Records from a collection
⁂
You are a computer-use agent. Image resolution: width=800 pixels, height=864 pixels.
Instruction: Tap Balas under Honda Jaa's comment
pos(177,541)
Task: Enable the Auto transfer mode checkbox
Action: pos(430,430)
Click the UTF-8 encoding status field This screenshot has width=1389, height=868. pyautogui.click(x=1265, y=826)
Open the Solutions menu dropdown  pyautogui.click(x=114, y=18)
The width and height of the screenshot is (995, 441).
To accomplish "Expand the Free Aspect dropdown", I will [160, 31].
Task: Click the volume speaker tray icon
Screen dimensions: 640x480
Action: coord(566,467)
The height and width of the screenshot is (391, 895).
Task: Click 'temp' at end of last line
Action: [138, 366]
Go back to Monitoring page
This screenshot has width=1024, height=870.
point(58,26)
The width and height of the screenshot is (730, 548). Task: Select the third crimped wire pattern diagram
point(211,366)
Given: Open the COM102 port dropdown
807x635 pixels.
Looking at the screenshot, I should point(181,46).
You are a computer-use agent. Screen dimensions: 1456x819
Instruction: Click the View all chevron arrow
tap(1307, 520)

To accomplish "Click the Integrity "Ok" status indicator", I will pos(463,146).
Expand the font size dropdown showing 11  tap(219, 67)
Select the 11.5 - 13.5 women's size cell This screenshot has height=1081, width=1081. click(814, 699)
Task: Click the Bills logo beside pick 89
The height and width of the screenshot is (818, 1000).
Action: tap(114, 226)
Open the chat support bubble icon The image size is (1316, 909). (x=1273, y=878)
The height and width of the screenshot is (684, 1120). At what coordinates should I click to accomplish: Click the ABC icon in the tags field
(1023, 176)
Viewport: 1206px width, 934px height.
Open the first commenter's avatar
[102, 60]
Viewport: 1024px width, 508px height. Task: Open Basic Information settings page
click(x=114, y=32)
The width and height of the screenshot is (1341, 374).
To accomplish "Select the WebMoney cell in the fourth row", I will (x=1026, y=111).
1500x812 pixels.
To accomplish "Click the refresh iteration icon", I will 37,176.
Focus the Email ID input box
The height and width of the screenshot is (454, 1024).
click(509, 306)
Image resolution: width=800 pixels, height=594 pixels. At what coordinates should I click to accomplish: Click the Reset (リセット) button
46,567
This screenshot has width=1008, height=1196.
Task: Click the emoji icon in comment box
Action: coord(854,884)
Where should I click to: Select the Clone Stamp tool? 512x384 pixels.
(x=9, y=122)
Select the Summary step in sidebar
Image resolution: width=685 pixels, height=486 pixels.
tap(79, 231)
⁂
Your goal
Beginning with the line that contains "Image resolution: width=800 pixels, height=594" and ending with the last line of the data above, return those lines exactly and nothing else.

Answer to this problem
Image resolution: width=800 pixels, height=594 pixels. At what coordinates should I click to accomplish: Click the Reset (リセット) button
46,567
This screenshot has width=1008, height=1196.
Task: Click the emoji icon in comment box
Action: coord(854,884)
Where should I click to: Select the Clone Stamp tool? 512x384 pixels.
(x=9, y=122)
Select the Summary step in sidebar
Image resolution: width=685 pixels, height=486 pixels.
tap(79, 231)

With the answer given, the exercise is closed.